Oil declined ahead of an expected announcement by the U.S. on a coordinated release of reserves, with OPEC+ warning that it may not restore as much crude to the global market if consumers go ahead with the move.
Futures in New York fell below $76 a barrel after rising 0.9% on Monday. The U.S. is preparing to announce the release in coordination with other nations as soon as Tuesday, according to people familiar. The move, likely in conjunction with India, Japan and South Korea, would be an unprecedented effort by consumers to tame prices. China said it’s also working to tap reserves.
OPEC+ delegates said the release of millions of barrels is unjustified under current market conditions and the group may have to reconsider plans to add more oil when they meet next week. A Covid-19 resurgence in the U.S. and Europe, meanwhile, is raising concerns about the outlook for demand.

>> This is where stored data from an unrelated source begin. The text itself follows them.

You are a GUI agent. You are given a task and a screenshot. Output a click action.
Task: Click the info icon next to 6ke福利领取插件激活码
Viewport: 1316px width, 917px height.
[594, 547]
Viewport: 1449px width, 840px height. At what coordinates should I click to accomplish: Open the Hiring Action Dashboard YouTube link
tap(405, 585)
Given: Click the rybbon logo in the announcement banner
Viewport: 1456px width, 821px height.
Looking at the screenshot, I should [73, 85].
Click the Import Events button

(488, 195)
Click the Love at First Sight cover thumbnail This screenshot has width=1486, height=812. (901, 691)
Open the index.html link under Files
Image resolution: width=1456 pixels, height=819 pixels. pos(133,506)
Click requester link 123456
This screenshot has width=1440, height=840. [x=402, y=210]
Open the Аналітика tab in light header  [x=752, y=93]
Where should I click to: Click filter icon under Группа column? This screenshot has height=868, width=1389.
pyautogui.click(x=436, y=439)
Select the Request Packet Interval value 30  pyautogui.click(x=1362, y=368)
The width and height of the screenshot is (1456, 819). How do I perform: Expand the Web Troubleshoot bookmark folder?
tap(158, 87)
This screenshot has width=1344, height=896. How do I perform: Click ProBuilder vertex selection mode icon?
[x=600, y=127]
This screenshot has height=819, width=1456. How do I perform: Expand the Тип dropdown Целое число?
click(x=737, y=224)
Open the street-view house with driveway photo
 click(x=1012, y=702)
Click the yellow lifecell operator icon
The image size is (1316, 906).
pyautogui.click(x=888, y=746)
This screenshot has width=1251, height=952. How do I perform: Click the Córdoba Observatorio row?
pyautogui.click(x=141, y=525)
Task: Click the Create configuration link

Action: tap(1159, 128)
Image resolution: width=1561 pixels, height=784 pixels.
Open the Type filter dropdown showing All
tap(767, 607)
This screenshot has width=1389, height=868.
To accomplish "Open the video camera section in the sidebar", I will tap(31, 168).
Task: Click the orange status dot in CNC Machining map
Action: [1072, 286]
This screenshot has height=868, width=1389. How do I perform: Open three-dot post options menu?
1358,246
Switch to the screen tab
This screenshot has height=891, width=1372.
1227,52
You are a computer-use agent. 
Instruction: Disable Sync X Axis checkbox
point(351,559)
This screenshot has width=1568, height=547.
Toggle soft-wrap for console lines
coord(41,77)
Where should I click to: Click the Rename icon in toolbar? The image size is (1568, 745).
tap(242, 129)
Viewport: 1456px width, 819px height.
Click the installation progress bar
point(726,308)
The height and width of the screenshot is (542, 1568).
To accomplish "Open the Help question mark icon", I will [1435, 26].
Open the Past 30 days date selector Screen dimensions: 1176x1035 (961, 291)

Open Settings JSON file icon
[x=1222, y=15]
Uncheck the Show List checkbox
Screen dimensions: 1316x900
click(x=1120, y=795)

The rift between producers and consumers threatens to set up a fight for control of the global oil market. Oil’s rally has faltered over the past few weeks, in part due to speculation that consumers will release supplies from strategic reserves. The U.S. is considering a release of more than 35 million barrels over time, although the situation remains in flux and plans could change, according to a person familiar with the White House’s plans.
“A 35-million barrel release from the U.S. would be significant,” said Warren Patterson, head of commodities strategy at ING Groep. “Once you consider potential volumes from others, we are looking at something pretty substantial. The risk of further Covid related restrictions this winter and potential SPR releases might be enough to persuade OPEC+ to pause supply increases.”
India has yet to decide on the timing and volume of releasing reserves and a move will be a coordinated step with other major consumers, according to government officials with knowledge of the matter. Japan has determined it can use its stockpiles legally as long as it taps surplus supply, according to a TV Asahi report, which cited an unidentified government official. It didn’t provide further details on how much oil would be released.
“OPEC+ producers could respond to a release of strategic stockpiles by holding back planned oil production increases to keep the oil market tight,” said Victor Shum, Singapore-based vice president of energy consulting for IHS Markit. “OPEC+ producers have the upper hand in the oil market currently.”
The White House is also considering a ban on its crude exports to reduce oil prices, according to a lawmaker championing the move. It was only six years ago that Congress lifted a 40-year-old ban on U.S. exports, which have regularly surpassed 3 million barrels a day.